- [EXERCISE OBJECTIVE]:
Pick up the text on the three UDL guiding principles where it stops, and continue it.

- [TEXT UNDER STUDY]:

------------------------------------

UDL has three basic guiding principles:
- Provide multiple representations of concepts by providing options for perception; language, mathematical expressions, and symbols; and comprehension. There is no universal way to present information such that everyone understands so it is best to provide many different demonstrations of learning.
- Provide for multiple means of action or expression during the learning process by providing options for physical action, expression and communication, and executive functions.
- Provide for multiple means of engagement by providing options for recruiting interest, sustaining effort and persistence, and self-regulation.

------------------------------------

- [SOURCE DATA]:
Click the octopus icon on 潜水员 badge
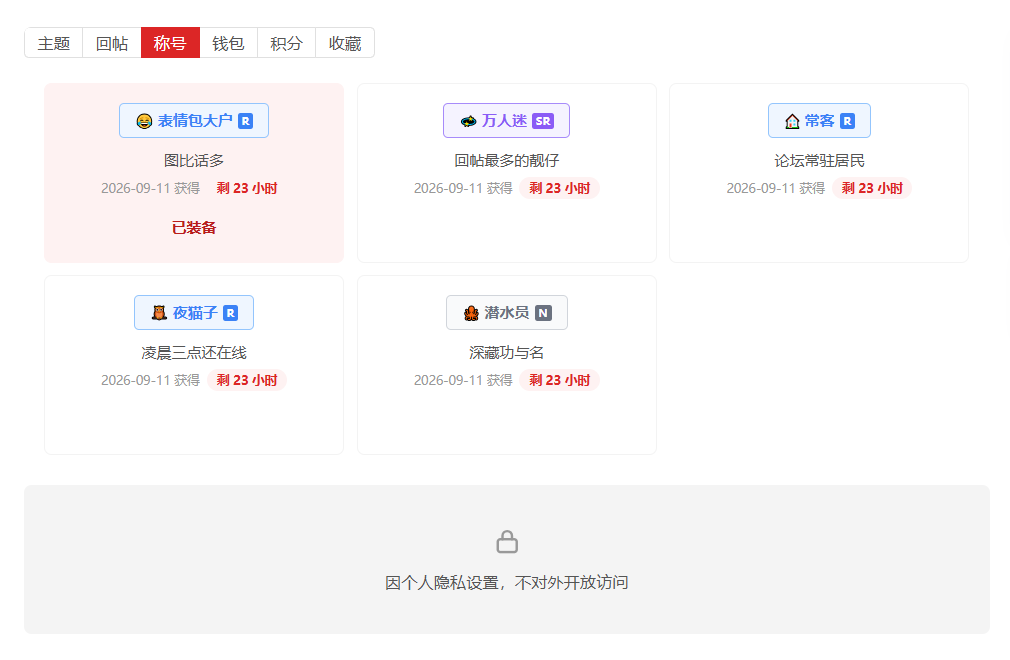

------------------------------------

- [ANSWER SECTION]:
When designing courses, instructors use the three guiding principles and consider the components of the course, including the goals, materials, teaching methods, and means of assessment in the course. Often the best way to implement the UDL strategies is by the proper use of technology to provide meaningful learning experiences. Resources like the UDL Tech Toolkit Wiki provide examples of technology resources that instructors can use to make courses more accessible to students. Some examples include using tablets or e-readers, digital textbooks, text-to-speech applications, computer-based visual simulations, or online video mini-lectures. Technology should not be used to make things more complicated or flashy, but rather to offer more flexibility for learning. With proper implementation of UDL principles and supporting technology, not only will disabled students experience an equal opportunity at learning, but all students will have a richer, more fulfilling learning experience.